23 May, 2023: Celestial monsters in the universe ? Read to know more.
The James Webb Space Telescope (JWST) has found the first proof that millions of enormous stars may have been hidden at the beginning of the universe. The largest stars that have been seen ever till date are about 300 times as massive as the Sun.
However, the latest study's supermassive star is thought to weigh between 5,000 and 10,000 Suns.
These enormous stars, which first appeared only 440 million years after the Big Bang, were given the nickname "celestial monsters" by scientists.
On May 5, the group of European scientists published the results of their investigation in the journal Astronomy and Astrophysics.
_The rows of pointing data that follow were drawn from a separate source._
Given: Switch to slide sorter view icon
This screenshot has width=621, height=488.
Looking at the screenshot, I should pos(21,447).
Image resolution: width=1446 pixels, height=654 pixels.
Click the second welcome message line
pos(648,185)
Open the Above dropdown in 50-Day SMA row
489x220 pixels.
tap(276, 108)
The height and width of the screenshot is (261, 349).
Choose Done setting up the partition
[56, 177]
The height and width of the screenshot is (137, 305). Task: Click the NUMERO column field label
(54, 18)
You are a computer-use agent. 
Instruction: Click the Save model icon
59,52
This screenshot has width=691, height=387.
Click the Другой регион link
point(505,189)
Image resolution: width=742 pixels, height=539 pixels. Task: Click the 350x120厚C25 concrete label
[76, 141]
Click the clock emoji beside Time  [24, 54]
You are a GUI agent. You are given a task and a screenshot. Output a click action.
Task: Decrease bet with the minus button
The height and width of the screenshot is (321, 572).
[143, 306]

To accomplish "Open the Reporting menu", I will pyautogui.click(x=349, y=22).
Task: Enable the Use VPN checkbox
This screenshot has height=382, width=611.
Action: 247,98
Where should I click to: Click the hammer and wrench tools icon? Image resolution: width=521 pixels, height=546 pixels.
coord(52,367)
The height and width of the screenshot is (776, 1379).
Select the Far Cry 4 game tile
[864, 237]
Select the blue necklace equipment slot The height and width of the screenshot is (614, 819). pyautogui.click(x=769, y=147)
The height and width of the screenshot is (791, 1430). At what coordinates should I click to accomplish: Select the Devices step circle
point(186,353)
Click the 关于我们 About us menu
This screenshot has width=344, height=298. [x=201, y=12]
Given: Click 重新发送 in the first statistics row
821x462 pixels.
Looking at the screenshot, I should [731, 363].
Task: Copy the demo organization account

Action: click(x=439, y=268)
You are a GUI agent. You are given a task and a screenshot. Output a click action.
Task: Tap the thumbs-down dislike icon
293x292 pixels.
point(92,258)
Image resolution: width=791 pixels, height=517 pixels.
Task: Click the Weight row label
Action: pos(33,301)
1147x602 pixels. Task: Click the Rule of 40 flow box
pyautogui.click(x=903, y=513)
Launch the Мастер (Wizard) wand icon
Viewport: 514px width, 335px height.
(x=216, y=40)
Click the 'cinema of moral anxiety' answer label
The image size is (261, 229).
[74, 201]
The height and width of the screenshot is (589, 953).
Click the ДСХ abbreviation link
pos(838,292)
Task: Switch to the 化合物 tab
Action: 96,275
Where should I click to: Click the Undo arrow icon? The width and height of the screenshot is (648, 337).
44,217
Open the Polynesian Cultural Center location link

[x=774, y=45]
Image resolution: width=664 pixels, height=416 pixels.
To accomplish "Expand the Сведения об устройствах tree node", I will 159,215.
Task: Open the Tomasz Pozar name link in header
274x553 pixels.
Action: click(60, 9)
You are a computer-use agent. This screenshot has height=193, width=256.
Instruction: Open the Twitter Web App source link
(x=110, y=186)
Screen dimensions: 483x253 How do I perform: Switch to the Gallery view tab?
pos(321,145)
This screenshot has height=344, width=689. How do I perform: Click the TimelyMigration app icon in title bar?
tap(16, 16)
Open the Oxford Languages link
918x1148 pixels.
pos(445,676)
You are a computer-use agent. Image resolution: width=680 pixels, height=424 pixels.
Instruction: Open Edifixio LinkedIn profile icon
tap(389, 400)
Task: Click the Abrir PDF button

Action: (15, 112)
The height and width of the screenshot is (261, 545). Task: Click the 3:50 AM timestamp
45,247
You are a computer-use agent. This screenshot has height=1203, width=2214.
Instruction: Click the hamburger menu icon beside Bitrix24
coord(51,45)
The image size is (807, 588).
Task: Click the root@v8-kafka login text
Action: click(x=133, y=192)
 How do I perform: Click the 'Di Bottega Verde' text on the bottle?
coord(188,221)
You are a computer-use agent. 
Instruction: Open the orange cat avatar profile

The lead study author Corinne Charbonnel, an astronomy professor at the University of Geneva in Switzerland said, “Today, thanks to the data collected by the James Webb Space Telescope, we believe we have found the first clue of the presence of these extraordinary stars.”
These "celestial monsters" exceed the Sun by 5,000–10,000 times and are five times hotter (75 million °C) in the center.
Astronomers have been perplexed by the immense variety in the structure of various stars crammed into what are known as ‘globular clusters’ for decades. Nearly all galaxies have ‘globular clusters’, and the Milky Way contains at least 180 of them. The biggest stars in the cosmos can be found in some of these clusters, which may provide insights into the early universe. It has been difficult to find these enormous stars, though. Their lifespans are quite limited.
The astronomers focused the JWST's infrared camera on the galaxy GN-z11, one of the oldest and most distant galaxies ever found, resting 13.3 billion light-years from Earth, in order to find the chemical waste left behind by the ancient ‘monsters’ as they term it.